● **Exercise requirements**:
The required output is the complete data, repeated without alteration.

Stored records
···
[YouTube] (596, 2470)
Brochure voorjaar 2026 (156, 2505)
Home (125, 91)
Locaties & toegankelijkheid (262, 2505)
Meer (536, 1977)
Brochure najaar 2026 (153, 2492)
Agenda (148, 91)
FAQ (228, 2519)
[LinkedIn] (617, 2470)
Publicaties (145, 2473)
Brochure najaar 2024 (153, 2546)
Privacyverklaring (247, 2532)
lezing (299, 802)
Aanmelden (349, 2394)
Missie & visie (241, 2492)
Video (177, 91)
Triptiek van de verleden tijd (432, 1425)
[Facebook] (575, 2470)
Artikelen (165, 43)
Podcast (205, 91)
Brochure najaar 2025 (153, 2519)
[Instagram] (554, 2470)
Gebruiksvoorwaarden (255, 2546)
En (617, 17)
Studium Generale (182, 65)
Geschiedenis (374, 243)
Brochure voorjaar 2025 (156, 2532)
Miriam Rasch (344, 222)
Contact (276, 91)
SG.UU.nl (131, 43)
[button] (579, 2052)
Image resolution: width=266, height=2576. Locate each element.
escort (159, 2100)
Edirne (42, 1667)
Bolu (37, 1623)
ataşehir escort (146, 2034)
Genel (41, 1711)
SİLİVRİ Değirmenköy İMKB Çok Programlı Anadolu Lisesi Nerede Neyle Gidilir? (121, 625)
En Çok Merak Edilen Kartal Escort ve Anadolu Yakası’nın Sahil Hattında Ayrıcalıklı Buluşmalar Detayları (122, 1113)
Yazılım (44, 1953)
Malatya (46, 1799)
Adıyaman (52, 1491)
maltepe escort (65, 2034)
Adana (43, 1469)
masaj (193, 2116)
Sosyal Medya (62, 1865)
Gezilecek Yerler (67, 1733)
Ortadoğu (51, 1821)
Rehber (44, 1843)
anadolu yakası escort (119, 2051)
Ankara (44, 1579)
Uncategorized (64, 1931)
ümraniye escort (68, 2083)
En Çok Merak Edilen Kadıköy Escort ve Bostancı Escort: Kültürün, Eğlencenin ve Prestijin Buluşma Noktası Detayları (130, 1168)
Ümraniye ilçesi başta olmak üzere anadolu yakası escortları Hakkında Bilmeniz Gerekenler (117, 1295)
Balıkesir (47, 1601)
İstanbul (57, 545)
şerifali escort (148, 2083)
···
● **Answer box**:
[YouTube] (596, 2470)
Brochure voorjaar 2026 (156, 2505)
Home (125, 91)
Locaties & toegankelijkheid (262, 2505)
Meer (536, 1977)
Brochure najaar 2026 (153, 2492)
Agenda (148, 91)
FAQ (228, 2519)
[LinkedIn] (617, 2470)
Publicaties (145, 2473)
Brochure najaar 2024 (153, 2546)
Privacyverklaring (247, 2532)
lezing (299, 802)
Aanmelden (349, 2394)
Missie & visie (241, 2492)
Video (177, 91)
Triptiek van de verleden tijd (432, 1425)
[Facebook] (575, 2470)
Artikelen (165, 43)
Podcast (205, 91)
Brochure najaar 2025 (153, 2519)
[Instagram] (554, 2470)
Gebruiksvoorwaarden (255, 2546)
En (617, 17)
Studium Generale (182, 65)
Geschiedenis (374, 243)
Brochure voorjaar 2025 (156, 2532)
Miriam Rasch (344, 222)
Contact (276, 91)
SG.UU.nl (131, 43)
[button] (579, 2052)
Image resolution: width=266, height=2576. Locate each element.
escort (159, 2100)
Edirne (42, 1667)
Bolu (37, 1623)
ataşehir escort (146, 2034)
Genel (41, 1711)
SİLİVRİ Değirmenköy İMKB Çok Programlı Anadolu Lisesi Nerede Neyle Gidilir? (121, 625)
En Çok Merak Edilen Kartal Escort ve Anadolu Yakası’nın Sahil Hattında Ayrıcalıklı Buluşmalar Detayları (122, 1113)
Yazılım (44, 1953)
Malatya (46, 1799)
Adıyaman (52, 1491)
maltepe escort (65, 2034)
Adana (43, 1469)
masaj (193, 2116)
Sosyal Medya (62, 1865)
Gezilecek Yerler (67, 1733)
Ortadoğu (51, 1821)
Rehber (44, 1843)
anadolu yakası escort (119, 2051)
Ankara (44, 1579)
Uncategorized (64, 1931)
ümraniye escort (68, 2083)
En Çok Merak Edilen Kadıköy Escort ve Bostancı Escort: Kültürün, Eğlencenin ve Prestijin Buluşma Noktası Detayları (130, 1168)
Ümraniye ilçesi başta olmak üzere anadolu yakası escortları Hakkında Bilmeniz Gerekenler (117, 1295)
Balıkesir (47, 1601)
İstanbul (57, 545)
şerifali escort (148, 2083)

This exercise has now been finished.